Relay is about “celebrating the lives of cancer survivors everywhere,” said Mitchell of the event, whose participants include one out of every 100 Americans, as well as people in more than 20 countries around the globe.

“Tonight, we want to focus on how we can dream big, hope big and relay big,” Mitchell told several dozen relay participants and team captains.

Last year, Hasten said the Grosse Pointe relay celebrated the lives of 45 cancer survivors, included the participation of more than 400 local residents and 26 relay teams, and raised $82,177 for cancer research, education, advocacy efforts and patient service programs. Relay for Life is the top source of donations for the ACS, said Stephanie Cosmas, an ACS community representative.

“These funds translate into lifesaving cancer breakthroughs and (treatments),” she said. In addition, the ACS and its volunteers provide services such as round-trip transportation to treatment appointments.

“We help guide cancer patients and caregivers through every option,” Cosmas said. “It’s all because of volunteers like you that the ACS is able to (continue) its mission.”

For the many cancer patients, survivors and their loved ones — along with those who’ve lost someone to cancer — this event has profound personal significance.

Colleen Hasten’s mom, Judy Hasten, was diagnosed with Stage 4 ovarian cancer in 2003 and a doctor told her she’d be lucky to live to that Christmas, but after major surgery and treatments, she was told she was cancer-free in February 2004.

“I’ve celebrated (many) Christmases since then, and I plan on continuing to celebrate Christmas,” she said. “There is hope for all cancer patients to become cancer survivors, and that’s what Relay for Life is all about.”

Christine and Rebecca Bellew emotionally recounted caring as children and teens for their mother during her numerous bouts with cancer. Christine Bellew fought tears as she recalled her mother’s third diagnosis, this time with Stage 4 breast cancer, last year, and her mother’s brave battle yet again, with her devoted daughters at her side.

“It didn’t really beat her, because she beat it,” Christine Bellew said. “My mom is my everything, and I would do anything and everything to make sure it doesn’t come back again.”

Younger sister Rebecca Bellew also succumbed to emotion, admitting that it was hard for her to be away from her mom, even for short periods.

“I love the sense of being able to help my mom the way she always helped me,” she said, choking back tears. “My mom is a survivor, and she will never give up hope.”

Cancer’s widespread impact is evident — those who’ve never known a person who’s battled or died from cancer are, sadly, the exception, not the rule.

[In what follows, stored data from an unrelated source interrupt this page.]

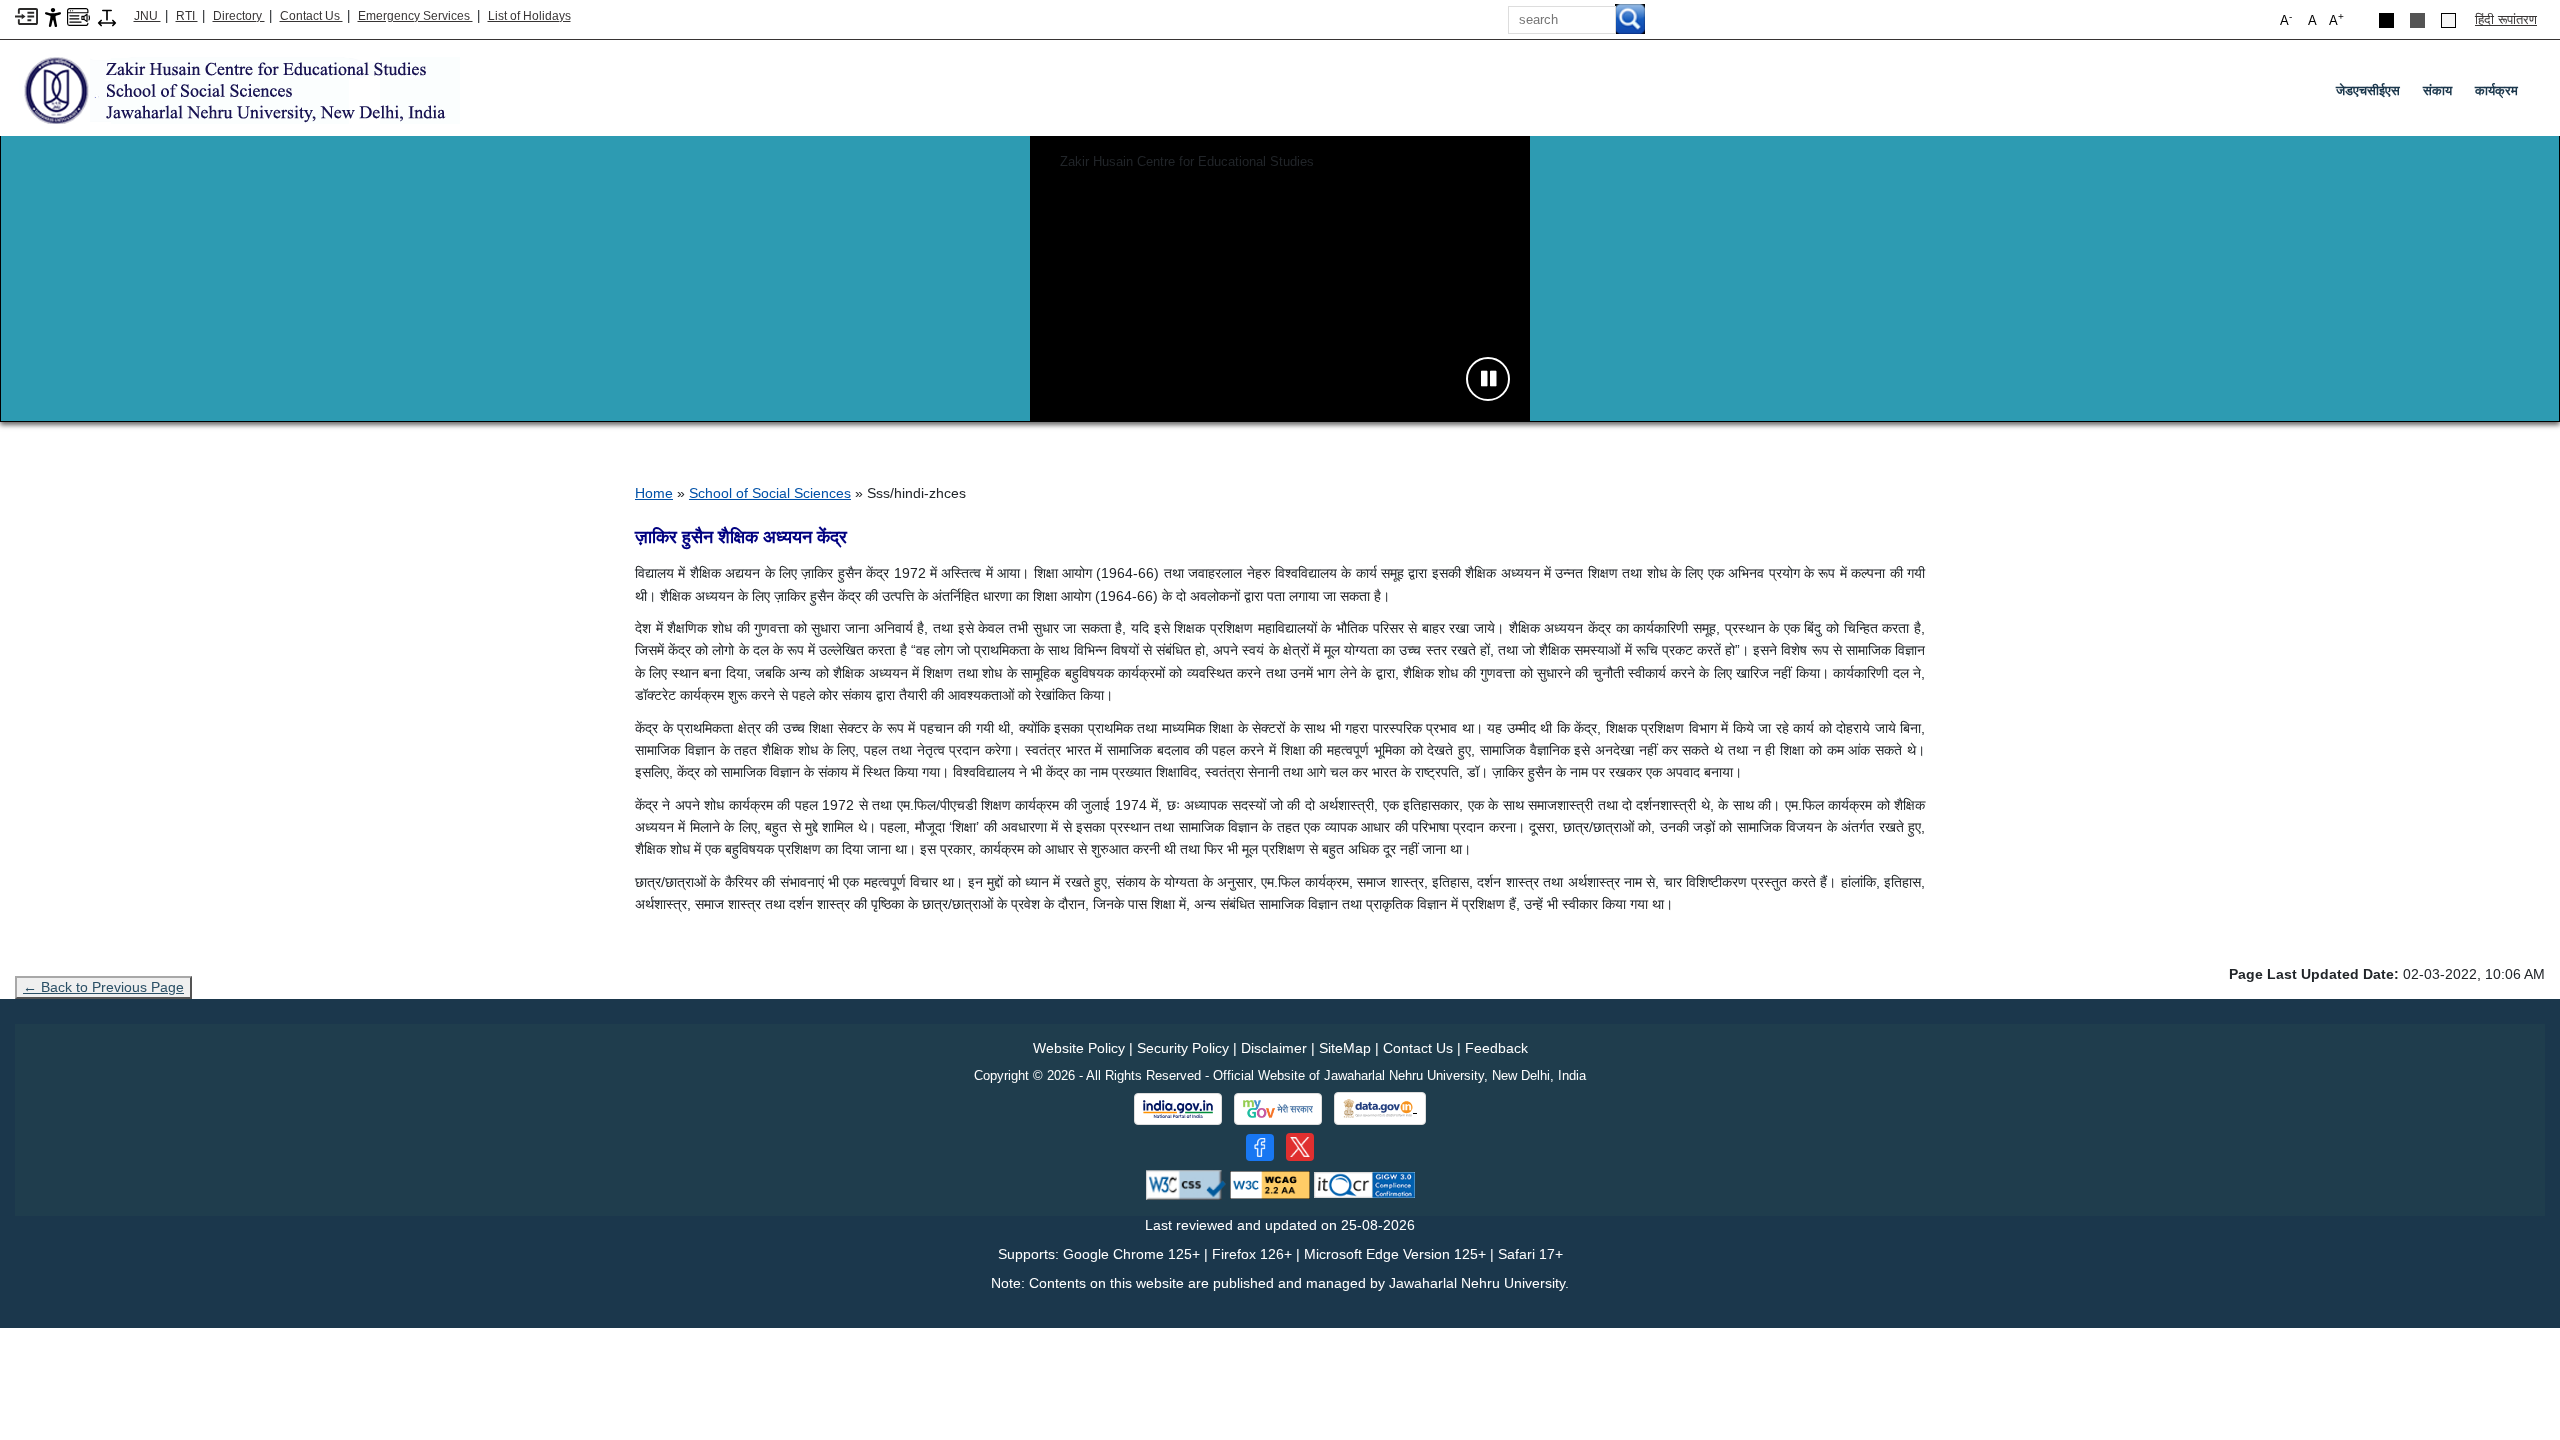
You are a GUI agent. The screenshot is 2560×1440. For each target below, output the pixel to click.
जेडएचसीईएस (2368, 90)
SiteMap (1345, 1048)
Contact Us (311, 16)
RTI (187, 16)
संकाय (2437, 90)
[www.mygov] (1278, 1109)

But Relay for Life is an uplifting experience, full of love and support, and that’s one of the reasons people return each year to take part.

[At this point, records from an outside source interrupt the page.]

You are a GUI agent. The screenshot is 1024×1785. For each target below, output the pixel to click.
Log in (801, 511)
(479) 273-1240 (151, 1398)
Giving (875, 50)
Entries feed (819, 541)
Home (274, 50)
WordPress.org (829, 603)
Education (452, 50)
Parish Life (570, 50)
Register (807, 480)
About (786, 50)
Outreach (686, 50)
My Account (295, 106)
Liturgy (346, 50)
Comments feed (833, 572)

“Relay is full of special moments,” said Caroline Forster, a Team D committee member. “You’ll laugh, you’ll cry, and you’ll enjoy every moment.”

A few community leaders were on hand to show their support for the relay kickoff, which is again expected to draw hundreds of participants.

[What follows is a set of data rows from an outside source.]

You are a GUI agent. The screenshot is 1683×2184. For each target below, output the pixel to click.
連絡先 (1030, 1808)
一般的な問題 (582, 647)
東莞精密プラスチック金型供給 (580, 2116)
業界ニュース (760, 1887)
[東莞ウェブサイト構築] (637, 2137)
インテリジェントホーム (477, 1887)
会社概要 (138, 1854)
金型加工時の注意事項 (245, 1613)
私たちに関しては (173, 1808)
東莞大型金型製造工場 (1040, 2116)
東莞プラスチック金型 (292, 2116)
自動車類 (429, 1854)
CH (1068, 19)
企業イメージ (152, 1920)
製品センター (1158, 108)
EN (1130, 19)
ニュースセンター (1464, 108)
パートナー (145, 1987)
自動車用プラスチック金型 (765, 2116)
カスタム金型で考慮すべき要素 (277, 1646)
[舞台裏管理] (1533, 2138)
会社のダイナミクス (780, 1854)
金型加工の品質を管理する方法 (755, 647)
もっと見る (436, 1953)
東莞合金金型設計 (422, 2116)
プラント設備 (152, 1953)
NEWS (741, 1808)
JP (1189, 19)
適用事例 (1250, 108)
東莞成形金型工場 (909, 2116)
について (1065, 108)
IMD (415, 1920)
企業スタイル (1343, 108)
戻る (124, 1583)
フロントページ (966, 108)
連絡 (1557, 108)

“I’m glad to participate in Relay for Life,” Woods City Council member Arthur Bryant said. “It brings a lot of community participants together for a very important cause for all of us, and that is fighting cancer.”

Relay for Life of Grosse Pointe has used the Woods park for the last several years.

“We are extremely pleased to host the 2013 Relay for Life event at Lakefront Park,” Woods City Council member Todd McConaghy said by email after the kickoff. “The city of Grosse Pointe Woods honors the Relay for Life participants in their celebration of the lives of those afflicted with cancer. The residents of Grosse Pointe Woods are known for their generosity and will be out in full force to support this important cause.”

The ACS is marking its 100th birthday this year, and relay participants are marking this milestone by coming up with ways to stamp out cancer for good.

“Fighting cancer involves finding a little faith in the roughest of circumstances,” Ceremonies Chair Pam Burke said. “In this battle to fight cancer, we will never back down.”

At press time, participants, sponsors and donors were still being sought for this year’s event.